(Records from a data collection):
----------

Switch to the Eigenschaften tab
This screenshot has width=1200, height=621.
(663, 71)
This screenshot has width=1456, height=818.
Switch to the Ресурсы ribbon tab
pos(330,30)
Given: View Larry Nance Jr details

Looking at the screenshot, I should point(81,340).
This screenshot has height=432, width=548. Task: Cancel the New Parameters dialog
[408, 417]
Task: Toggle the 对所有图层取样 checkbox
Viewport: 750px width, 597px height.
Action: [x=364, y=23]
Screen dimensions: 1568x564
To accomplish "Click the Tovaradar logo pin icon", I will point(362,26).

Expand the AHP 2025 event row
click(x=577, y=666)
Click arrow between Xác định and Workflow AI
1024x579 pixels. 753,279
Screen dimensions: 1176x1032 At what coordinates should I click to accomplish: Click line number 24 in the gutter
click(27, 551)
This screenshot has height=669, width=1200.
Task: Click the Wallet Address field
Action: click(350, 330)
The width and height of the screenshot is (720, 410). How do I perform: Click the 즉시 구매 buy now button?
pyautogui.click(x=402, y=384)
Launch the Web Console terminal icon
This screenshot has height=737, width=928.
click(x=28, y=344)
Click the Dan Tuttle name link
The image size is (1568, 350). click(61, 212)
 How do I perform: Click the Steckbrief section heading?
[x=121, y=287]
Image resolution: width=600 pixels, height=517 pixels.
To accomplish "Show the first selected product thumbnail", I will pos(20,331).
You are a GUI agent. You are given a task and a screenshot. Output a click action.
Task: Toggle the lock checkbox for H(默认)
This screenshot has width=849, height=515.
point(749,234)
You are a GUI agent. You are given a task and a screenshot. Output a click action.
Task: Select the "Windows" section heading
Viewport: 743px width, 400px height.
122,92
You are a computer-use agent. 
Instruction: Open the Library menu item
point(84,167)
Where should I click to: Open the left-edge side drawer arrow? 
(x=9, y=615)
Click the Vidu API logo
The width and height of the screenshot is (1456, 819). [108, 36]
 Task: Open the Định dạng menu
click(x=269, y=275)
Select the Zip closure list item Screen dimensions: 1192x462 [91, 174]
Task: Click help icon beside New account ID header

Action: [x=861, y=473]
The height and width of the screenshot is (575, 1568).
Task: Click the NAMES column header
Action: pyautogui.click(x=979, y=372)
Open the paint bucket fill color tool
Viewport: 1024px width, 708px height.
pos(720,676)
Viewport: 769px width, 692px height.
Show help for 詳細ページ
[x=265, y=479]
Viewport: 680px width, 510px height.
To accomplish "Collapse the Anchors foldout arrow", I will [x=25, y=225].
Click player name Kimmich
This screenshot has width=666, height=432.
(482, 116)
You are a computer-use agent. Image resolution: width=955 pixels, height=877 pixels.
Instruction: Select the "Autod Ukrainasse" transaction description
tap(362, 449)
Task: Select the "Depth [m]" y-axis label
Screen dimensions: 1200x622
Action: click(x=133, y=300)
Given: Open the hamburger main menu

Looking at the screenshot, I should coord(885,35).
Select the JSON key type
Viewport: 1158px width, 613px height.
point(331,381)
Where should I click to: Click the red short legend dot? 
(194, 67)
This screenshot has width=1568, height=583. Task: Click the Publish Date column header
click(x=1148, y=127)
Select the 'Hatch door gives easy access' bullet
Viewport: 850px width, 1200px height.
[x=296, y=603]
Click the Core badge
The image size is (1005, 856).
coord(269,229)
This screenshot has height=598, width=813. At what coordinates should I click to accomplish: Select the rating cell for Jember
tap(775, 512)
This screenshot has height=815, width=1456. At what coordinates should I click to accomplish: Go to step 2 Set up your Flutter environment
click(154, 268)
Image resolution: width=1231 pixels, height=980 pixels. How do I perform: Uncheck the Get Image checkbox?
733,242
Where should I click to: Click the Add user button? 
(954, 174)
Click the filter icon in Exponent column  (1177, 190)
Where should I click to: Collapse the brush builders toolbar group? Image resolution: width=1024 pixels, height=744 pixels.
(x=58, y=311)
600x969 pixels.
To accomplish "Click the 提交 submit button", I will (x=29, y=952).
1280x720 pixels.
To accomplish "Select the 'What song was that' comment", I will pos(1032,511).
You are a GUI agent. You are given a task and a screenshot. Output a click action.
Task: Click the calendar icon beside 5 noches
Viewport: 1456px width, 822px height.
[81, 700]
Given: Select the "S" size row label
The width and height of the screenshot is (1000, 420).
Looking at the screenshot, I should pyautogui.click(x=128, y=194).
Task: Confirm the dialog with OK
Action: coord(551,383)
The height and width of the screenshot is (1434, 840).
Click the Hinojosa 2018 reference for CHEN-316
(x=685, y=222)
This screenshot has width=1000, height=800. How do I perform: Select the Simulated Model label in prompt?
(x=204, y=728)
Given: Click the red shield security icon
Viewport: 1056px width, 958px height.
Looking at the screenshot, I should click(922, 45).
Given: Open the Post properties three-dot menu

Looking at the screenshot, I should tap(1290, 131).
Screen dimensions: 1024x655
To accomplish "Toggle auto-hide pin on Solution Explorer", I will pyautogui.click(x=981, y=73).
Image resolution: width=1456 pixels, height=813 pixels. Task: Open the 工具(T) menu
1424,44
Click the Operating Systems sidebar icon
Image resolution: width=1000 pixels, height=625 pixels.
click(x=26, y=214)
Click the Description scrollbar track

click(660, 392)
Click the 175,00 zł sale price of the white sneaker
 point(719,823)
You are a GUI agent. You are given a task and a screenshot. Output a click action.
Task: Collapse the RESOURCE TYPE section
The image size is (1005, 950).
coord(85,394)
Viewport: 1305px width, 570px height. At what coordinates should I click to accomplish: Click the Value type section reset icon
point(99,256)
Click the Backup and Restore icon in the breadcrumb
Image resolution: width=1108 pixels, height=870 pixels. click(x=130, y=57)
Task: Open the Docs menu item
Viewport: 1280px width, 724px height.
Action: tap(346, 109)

----------

Show every line in the records above that contains the word "computer".

(ANSWER SECTION):
You are a computer-use agent. 
You are a computer-use agent. Image resolution: width=955 pixels, height=877 pixels.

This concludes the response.